Oakes was equally emphatic that worries about voter fraud and election tampering are “unfounded.”

“Florida has a great, very safe, secure system,” she said.

Even President Trump, who has voiced skepticism about election integrity - particularly concerning mail-in ballots - has specifically praised Florida’s system in recent days.

Pointing out one safeguard about mail-in votes, Oakes said “A voter can actually track their own vote-by-mail ballot from the time it’s requested to the time it’s mailed. They vote it, return it back to us, they can see the day that we’ve received it, and they can verify that their vote has been counted.”

The elections supervisor said each mail-in ballot requires a signature, which is manually compared to the voter’s record. In the event of mismatch or no signature, she said officials reach out to the voter by phone, email and postal mail if necessary, in an effort to validate the ballot. That typically requires an affidavit and a copy of the voter’s photo ID no later than 5 p.m. the second day after the election, in this case, August 20.

Voters can also drop off mail-in ballots at any of the polling locations during hours of operation, or any time at the elections office, at 4455 Avenue A, #101, St. Augustine. What they won’t be able to do, Oakes assured, is to cast both a mailed and in-person ballot.

That’s assured partially by a system that doesn’t send out postal ballots unless a voter requested by an individual voter – the deadline to request a mail-in ballot for the primary in St. Johns County elapsed Saturday afternoon, August 8th – and by what Oakes called “electronic poll books.”

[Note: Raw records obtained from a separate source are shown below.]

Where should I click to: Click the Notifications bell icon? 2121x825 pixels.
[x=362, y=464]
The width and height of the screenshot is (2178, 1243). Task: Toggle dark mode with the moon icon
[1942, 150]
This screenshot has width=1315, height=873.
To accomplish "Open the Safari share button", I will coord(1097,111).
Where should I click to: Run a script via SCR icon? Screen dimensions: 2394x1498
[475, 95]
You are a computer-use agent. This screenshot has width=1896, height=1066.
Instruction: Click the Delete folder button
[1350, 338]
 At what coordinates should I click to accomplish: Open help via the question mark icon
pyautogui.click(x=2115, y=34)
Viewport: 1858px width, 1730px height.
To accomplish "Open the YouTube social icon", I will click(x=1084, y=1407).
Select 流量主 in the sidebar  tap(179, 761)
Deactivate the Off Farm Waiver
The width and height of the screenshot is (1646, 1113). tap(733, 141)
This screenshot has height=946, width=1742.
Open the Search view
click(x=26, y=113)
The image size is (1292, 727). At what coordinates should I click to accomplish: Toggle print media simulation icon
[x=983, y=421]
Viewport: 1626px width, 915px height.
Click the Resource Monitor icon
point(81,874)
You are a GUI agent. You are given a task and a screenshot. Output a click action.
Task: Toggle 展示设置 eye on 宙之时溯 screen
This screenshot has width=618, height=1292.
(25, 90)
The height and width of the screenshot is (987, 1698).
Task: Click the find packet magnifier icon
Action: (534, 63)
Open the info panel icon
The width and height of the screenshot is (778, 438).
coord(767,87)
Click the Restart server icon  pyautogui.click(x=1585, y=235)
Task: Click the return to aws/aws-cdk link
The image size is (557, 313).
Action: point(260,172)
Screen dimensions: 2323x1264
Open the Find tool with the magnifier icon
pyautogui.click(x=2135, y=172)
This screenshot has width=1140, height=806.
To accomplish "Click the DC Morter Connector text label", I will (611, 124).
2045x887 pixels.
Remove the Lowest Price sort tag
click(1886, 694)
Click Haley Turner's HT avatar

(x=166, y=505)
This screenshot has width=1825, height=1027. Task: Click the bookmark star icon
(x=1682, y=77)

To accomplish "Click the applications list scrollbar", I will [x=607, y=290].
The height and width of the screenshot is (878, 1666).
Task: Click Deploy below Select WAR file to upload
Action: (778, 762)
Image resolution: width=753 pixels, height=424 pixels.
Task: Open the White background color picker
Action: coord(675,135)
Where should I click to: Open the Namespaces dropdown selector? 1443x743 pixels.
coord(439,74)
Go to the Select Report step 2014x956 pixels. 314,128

“It’ll say if the voter has already voted. It will tell [officials] if they’ve been mailed a vote-by-mail ballot,” she said.

Nevertheless, some uncertainty exists even in the minds of those showing up to vote.

“I believe that it’ll be a legitimate election here,” veteran Tom Smith of St. Augustine said specifically of St. Johns County. “They tend to look at things very carefully and I have some confidence in the system because I’ve been here and I know some of those people. Other places in the nation, I’m not very confident at all.”

Smith elaborated, saying “There’s so much false information being given, so many lies being told. It’s very difficult to ascertain what the truth really is.”

In separate phone conversations with First Coast News Saturday, candidates Rob Hardwick and Chris Strickland each said they have faith in the election, which will decide who becomes St. Johns County’s next sheriff.

Despite any misgivings, Smith agreed that the right to vote is a cornerstone of any democracy, and urged that all who are eligible cast a vote.

“That’s the one thing that I’ve fought for in a war, and a lot of people before me.”